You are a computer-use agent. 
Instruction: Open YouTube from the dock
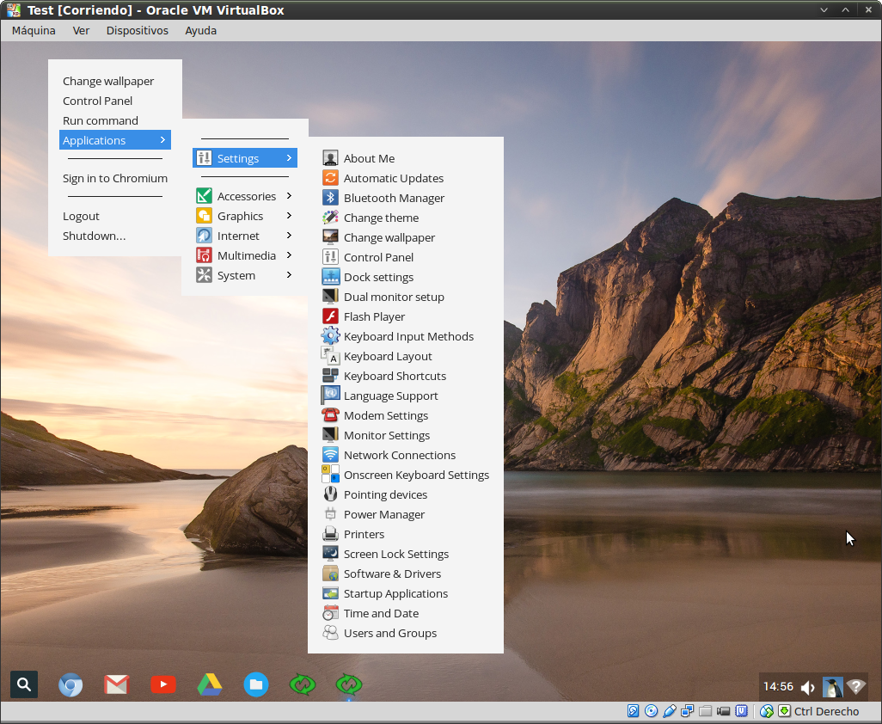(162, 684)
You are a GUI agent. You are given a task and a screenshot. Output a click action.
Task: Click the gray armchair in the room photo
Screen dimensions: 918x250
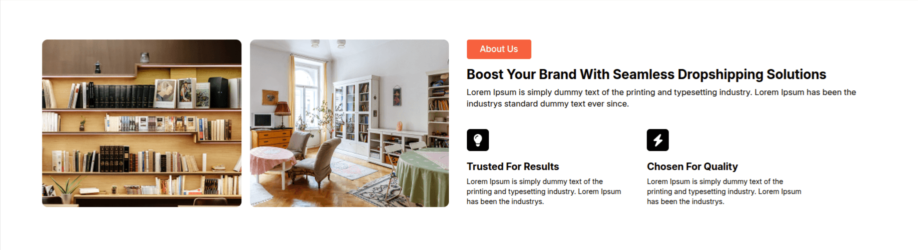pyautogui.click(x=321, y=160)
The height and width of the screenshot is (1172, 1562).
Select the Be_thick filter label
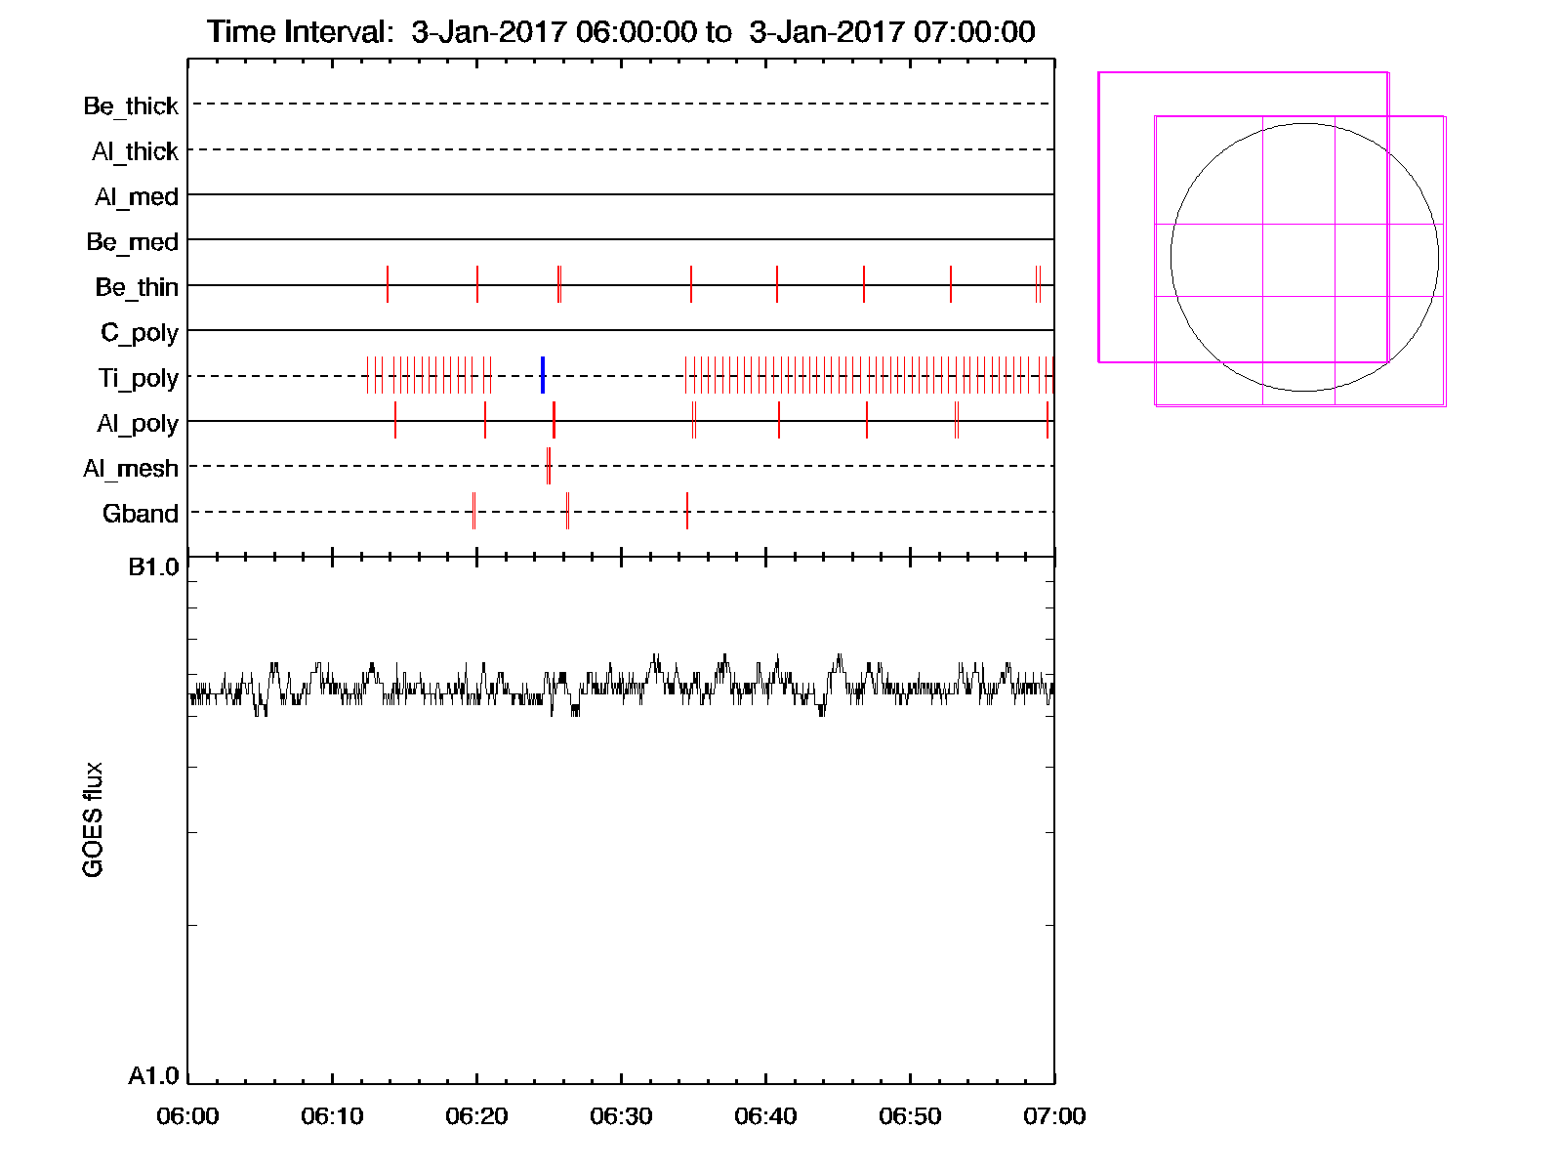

Treść polecenia: Wypisz jako listę JSON ciągów znaków, po jednym na każdy wiersz i bez pustych wierszy, fragment danych zaczynający się od wiersza zawierającego "The height and" i kończący się wraz z końcem danych, oba krańce włącznie. Obrazy pomiń w odpowiedzi.

Odpowiedź:
[
  "The height and width of the screenshot is (1172, 1562).",
  "Select the Be_thick filter label"
]